18 Orders for possession

(1) The sheriff shall not make an order for possession of a house let on an assured tenancy except on one or more of the grounds set out in Schedule 5 to this Act.

(2) The following provisions of this section have effect, subject to section 19 below, in relation to proceedings for the recovery of possession of a house let on an assured tenancy.

(3) If the sheriff is satisfied that any of the grounds in Part I of Schedule 5 to this Act is established then, subject to subsection (6) below, he shall make an order for possession.

(4) If the sheriff is satisfied that any of the grounds in Part II of Schedule 5 to this Act is established, he shall not make an order for possession unless he considers it reasonable to do so.

(5) Part III of Schedule 5 to this Act shall have effect for supplementing Ground 9 in that Schedule and Part IV of that Schedule shall have effect in relation to notices given as mentioned in Grounds 1 to 5 of that Schedule.

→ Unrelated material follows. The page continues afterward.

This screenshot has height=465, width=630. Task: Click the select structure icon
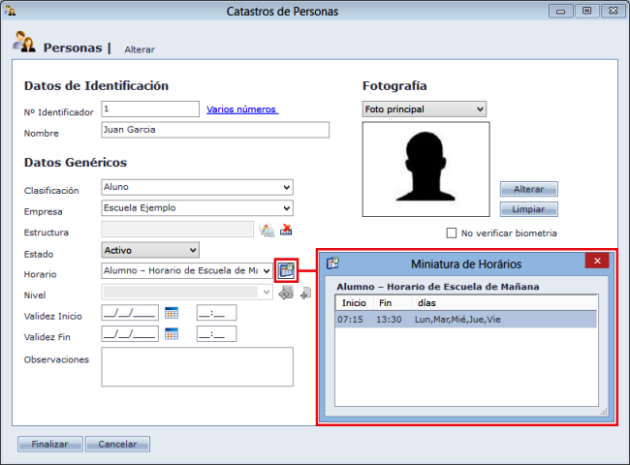[x=268, y=230]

(6) The sheriff shall not make an order for possession of a house which is for the time being let on an assured tenancy, not being a statutory assured tenancy, unless—

(a) the ground for possession is Ground 2 or Ground 8 in Part I of Schedule 5 to this Act or any of the grounds in Part II of that Schedule, other than Ground 9 or Ground 10 or Ground 17; and

(b) the terms of the tenancy make provision for it to be brought to an end on the ground in question.

(7) Subject to the preceding provisions of this section, the sheriff may make an order for possession of a house on grounds relating to a contractual tenancy which has been terminated; and where an order is made in such circumstances, any statutory assured tenancy which has arisen on that termination shall, without any notice, end on the day on which the order takes effect.

19 Notice of proceedings for possession

(1) The sheriff shall not entertain proceedings for possession of a house let on an assured tenancy unless—

(a) the landlord (or, where there are joint landlords, any of them) has served on the tenant a notice in accordance with this section; or

(b) he considers it reasonable to dispense with the requirement of such a notice.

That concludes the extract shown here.